The best single episode of any podcast (subscribe to 70) that I have heard this year. The episode is so good, I will probably repost this message a couple times in 2025.
“In 1962, President John F. Kennedy said, “Those who make peaceful revolution impossible will make violent revolution inevitable.”
It was a recognition of a universal truth in human history: Social stability, the rule of law, and civilization will eventually break down if a population is immiserated for too long while a handful of elites profit. And just two months after that speech, Kennedy honed in on the health care crisis in America, pressing for the passage of what would become Medicare. ”
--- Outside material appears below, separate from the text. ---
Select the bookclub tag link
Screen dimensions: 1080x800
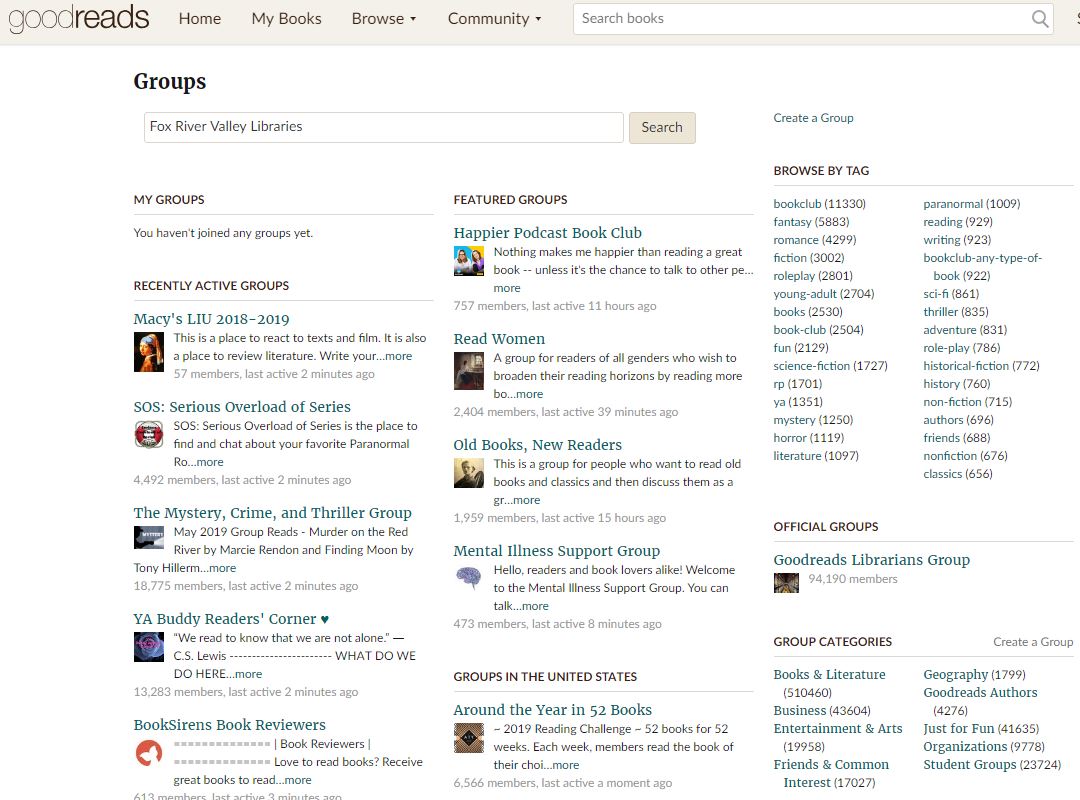coord(797,204)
“What we are now talking about doing, most of the countries of Europe did years ago,” he said at a Madison Square Garden rally. “We are behind every country, pretty nearly, in Europe, in this matter of medical care for our citizens.”
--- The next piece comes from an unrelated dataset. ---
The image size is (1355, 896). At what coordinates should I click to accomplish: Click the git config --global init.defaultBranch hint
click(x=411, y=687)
I’ve been thinking a lot about that moment in history in light of the news over the past week. All of a sudden, after the murder of UnitedHealthcare CEO Brian Thompson, everyone is talking about health care, even though almost nobody was talking about it during the presidential campaign.
David Sirota reflects on the shocking murder of United Health CEO Brian Thompson and the surge of public anger it unleashed against America’s broken health insurance system. Why hasn’t this longstanding outrage translated into universal health care — a system every other wealthy nation already has?
Tracing decades of broken promises and corporate influence — from the Clinton and Obama administrations to today — Sirota looks at how political corruption has trapped Americans in a system that profits from their suffering. Drawing on JFK’s 1960s warnings about social stability and justice, this audio essay explores the health care crisis as a symptom of a deeper democracy crisis — and asks what it will take for Americans to finally demand change.